● What you will do:
Nothing should change. Output the data exactly.

● Supplied material:

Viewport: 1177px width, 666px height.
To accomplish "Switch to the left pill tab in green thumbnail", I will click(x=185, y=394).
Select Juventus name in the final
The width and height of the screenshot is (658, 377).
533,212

● Answer to this task:
Viewport: 1177px width, 666px height.
To accomplish "Switch to the left pill tab in green thumbnail", I will click(x=185, y=394).
Select Juventus name in the final
The width and height of the screenshot is (658, 377).
533,212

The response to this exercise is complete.